Il existe encore cette idée selon laquelle, quand on est malade, il faut rester tranquille. Le repos est certes nécessaire, mais rester immobile et inactif, c'est délétère. Des études ont démontré que l'activité physique est bénéfique, même pendant une chimiothérapie. Les patientes qui bougent présentent moins d'effets secondaires, nécessitent moins d'ajustements de doses, et ont un meilleur moral. Autre bénéfice majeur: le risque de récidive diminue. L'objectif du programme est donc de maintenir le niveau physique pendant les traitements, pour permettre aux patientes de retrouver leur vie normale après la maladie.
À quel stade de la maladie proposez-vous cette réadaptation?
Dès le début des traitements. Nous proposons le programme à toutes les patientes de moins de 65 ans traitées au centre du sein de Fribourg pour un cancer en stade curatif. S'il y a d'abord une chirurgie, on attend 4 à 6 semaines de récupération. Sinon, cela peut commencer le jour du début de la chimiothérapie.
Les patientes acceptent-elles toutes de participer au programme?
La participation est légèrement inférieure à notre objectif de 50%. Cela s'explique principalement par la crainte d'une surcharge d'activités en parallèle des traitements. Certaines patientes sont également moins à l'aise en groupe, et d'autres hésitent à participer à un projet de recherche. Une trentaine de femmes sont actuellement en cours de réadaptation. L'objectif est d'inclure 100 patientes sur deux ans. Nous intégrerons les dernières patientes début 2027, et elles termineront leur réadaptation d'ici début 2028.
Quels sont les premiers résultats observés ?
Très positifs! Nous avons les résultats physiques des quatre premières patientes du projet pilote. Leur endurance baisse pendant la chimiothérapie, c'est normal, mais elles récupèrent leur niveau de base en moins de trois mois après la fin des traitements. Plus remarquable encore: pendant les traitements, malgré les chimiothérapies, elles ont augmenté leur force musculaire.
Y a-t-il d'autres bénéfices?
Ce que je n'avais pas anticipé, c'est l'effet social et moral. Ces patientes, qui se retrouvent très isolées au moment du diagnostic, ont créé un groupe extrêmement soudé. Elles se retrouvent même en dehors de la réadaptation, certaines sont devenues amies. Cet accompagnement dès le début des traitements les rend plus fortes entre elles.
Ce projet a été lancé au début de l'année. Pourquoi survient-il maintenant?
Les grandes études nordiques qui ont démontré les bénéfices de cette réadaptation pendant le traitement datent d'environ cinq ans seulement. C'est assez récent. Dans le canton de Fribourg, nous avions la chance d'avoir le centre de réadaptation de la Pierre Blanche qui a malheureusement fermé à Estavayer en 2020. Notre projet vise à combler cette lacune.
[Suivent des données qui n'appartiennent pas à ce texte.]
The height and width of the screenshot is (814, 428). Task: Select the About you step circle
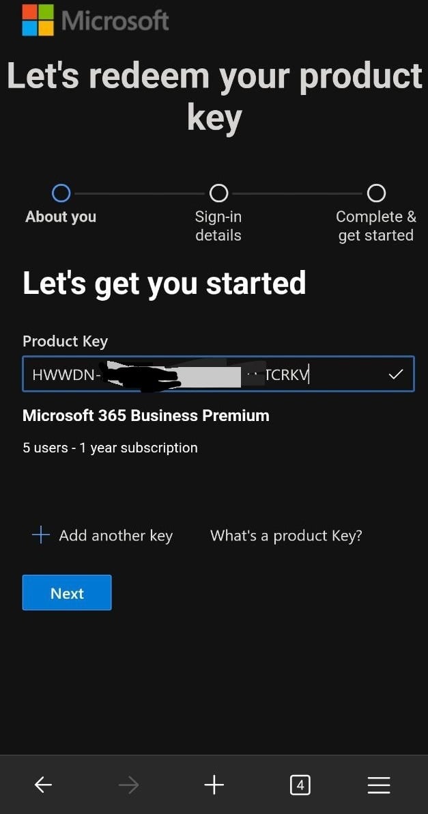point(61,193)
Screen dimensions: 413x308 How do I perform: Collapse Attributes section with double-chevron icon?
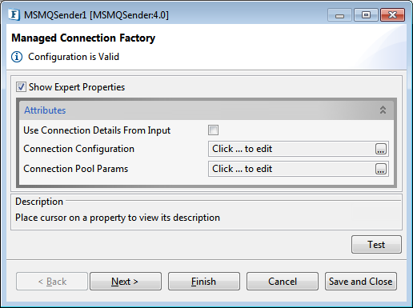tap(383, 110)
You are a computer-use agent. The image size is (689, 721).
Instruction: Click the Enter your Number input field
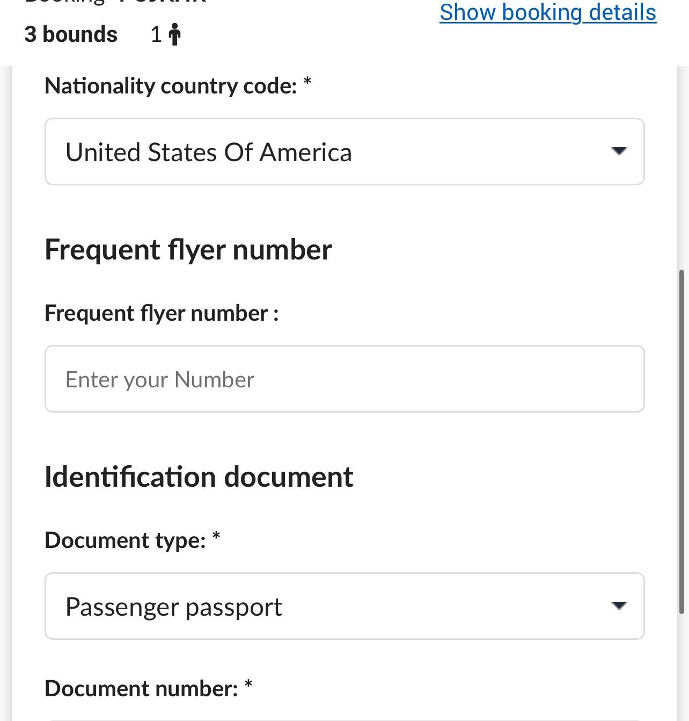343,379
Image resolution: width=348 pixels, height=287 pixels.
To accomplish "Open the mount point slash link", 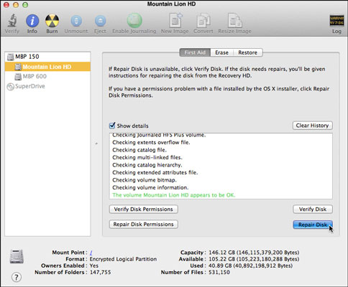I will click(91, 253).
Ce programme sera-t-il pérenne?
C'est le gros point d'interrogation de notre projet. Un projet de recherche pose une question et il faut être ouvert à la réponse. Nous analyserons si c'est faisable pour les patientes, si cela leur apporte quelque chose, et si c'est viable pour l'institution. Je suis confiant: si c'est bien organisé, c'est économiquement viable. Les coûts sont très raisonnables (ndlr: 1500 francs par patiente) car tout se fait en groupe, et on économise sur le long terme car ces patientes retournent plus vite au travail et ont moins de risques de récidive. Si le programme aboutit, il pourrait être appliqué dans le cadre du traitement d'autres cancers, comme le cancer du côlon et le cancer des poumons.
Que représente ce mois d'Octobre Rose pour vous?
C'est l'occasion de sensibiliser à cette maladie qui touche environ 300 femmes par an dans le canton, dont 150 de moins de 65 ans. Ces femmes se retrouvent isolées, souvent dans ce qui devrait être la meilleure période de leur vie. Il est important de leur montrer du soutien et de faire connaître les solutions comme notre programme de réadaptation, qui sera d'ailleurs le thème de notre conférence publique annuelle du 6 octobre.